The Reserve Bank of New Zealand (RBNZ, ) is the central bank of New Zealand. It was established in 1934 and is currently constituted under the Reserve Bank of New Zealand Act 2021. The governor of the Reserve Bank, currently Adrian Orr, is responsible for New Zealand's currency and operating monetary policy.

The Reserve Bank of New Zealand does not offer financial services to the public nor does it offer deposit insurance, and its website refers people to other financial institutions.

Ownership
The Reserve Bank has been wholly owned by the New Zealand Government since 1936. The Reserve Bank is established by an Act of Parliament (the Reserve Bank of New Zealand Act 2021) and it has statutory independence. The Reserve Bank is accountable to Parliament and provides an annual dividend to the Government.

Monetary policy

Primary Functions
The Reserve Bank's primary function, as defined by the Reserve Bank of New Zealand Act 2021 is to provide "stability in the general level of prices" and "maximum sustainable employment".

The Reserve Bank is responsible for independent management of monetary policy to maintain price stability. The degree of price stability is determined through a Policy Target Agreement with the Minister of Finance. Policy Target Agreements are public documents and hence a government cannot secretly change the targets to gain a short term surge in economic growth.

The mechanism of this is the official cash rate which affects short-term interest rates. The Bank will provide cash overnight at 0.50% above the cash rate to banks against good security with no limit. Furthermore, the Bank will accept deposits from financial institutions with interest usually at the official cash rate.

Banks that offer loans at interest higher than the official cash rate will be undercut by banks that offer cheaper loans, and banks that loan out lower than the official cash rate will make less compared to other banks which can simply deposit their money in the Reserve Bank with a higher rate of return. The Reserve Bank borrows and offers loans with no limit on volumes in order to ensure that the interest rate in the market remains at the official cash rate level.

Through controlling this, the Reserve Bank can then influence short term demand in the New Zealand Economy and use this to control prices.

Adjustments to the official cash rate are made eight times a year. It can make unscheduled adjustments but does not usually do so.

Fractional-reserve banking
Like all modern monetary systems, the monetary system in New Zealand is based on fiat and fractional-reserve banking. In a fractional-reserve banking system, the largest portion of money created is not created by the Reserve Bank itself. Private sector commercial banks create 80% or more.

Issuing of currency
The Bank by virtue of the Reserve Bank Act has the sole right of issuing New Zealand legal tender notes and coins. The Reserve Bank controls the issuing of currency to banks and also replaces used and damaged money from circulation. In March 2005, the Bank decided to remove the 5 cent coin from circulation (the following year), as well as reducing the size of 10, 20 and 50 cent coins.

__Raw data__
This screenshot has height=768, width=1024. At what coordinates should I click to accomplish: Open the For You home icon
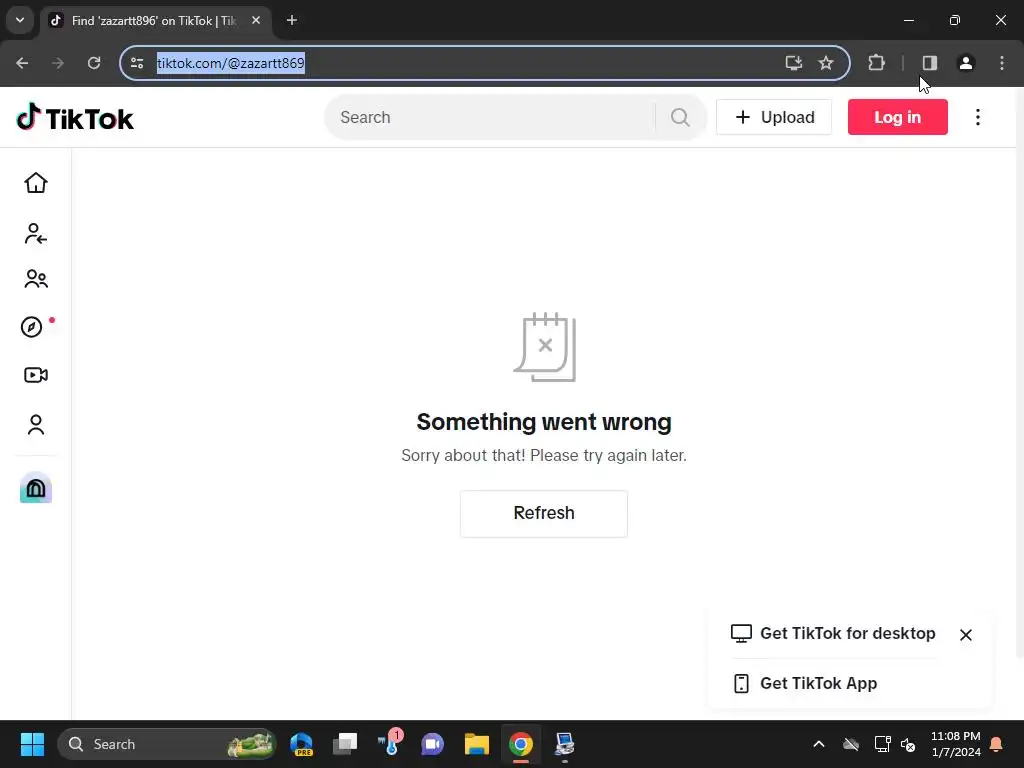36,183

__Required tasks__
(a) Name every section heading in the Reserve Bank of New Zealand passage.
(b) According to the Reserve Bank of New Zealand passage, how often is the official cash rate adjusted?
(c) Reproduce the part of the Reserve Bank of New Zealand passage that opens with the words containing "Adjustments to the" and closes with "50 cent coins.".
The data above has no connection to the Reserve Bank of New Zealand passage.

__Problem solutions__
(a)
Ownership
Monetary policy
Primary Functions
Fractional-reserve banking
Issuing of currency

(b) Eight times a year.

(c)
Adjustments to the official cash rate are made eight times a year. It can make unscheduled adjustments but does not usually do so.

Fractional-reserve banking
Like all modern monetary systems, the monetary system in New Zealand is based on fiat and fractional-reserve banking. In a fractional-reserve banking system, the largest portion of money created is not created by the Reserve Bank itself. Private sector commercial banks create 80% or more.

Issuing of currency
The Bank by virtue of the Reserve Bank Act has the sole right of issuing New Zealand legal tender notes and coins. The Reserve Bank controls the issuing of currency to banks and also replaces used and damaged money from circulation. In March 2005, the Bank decided to remove the 5 cent coin from circulation (the following year), as well as reducing the size of 10, 20 and 50 cent coins.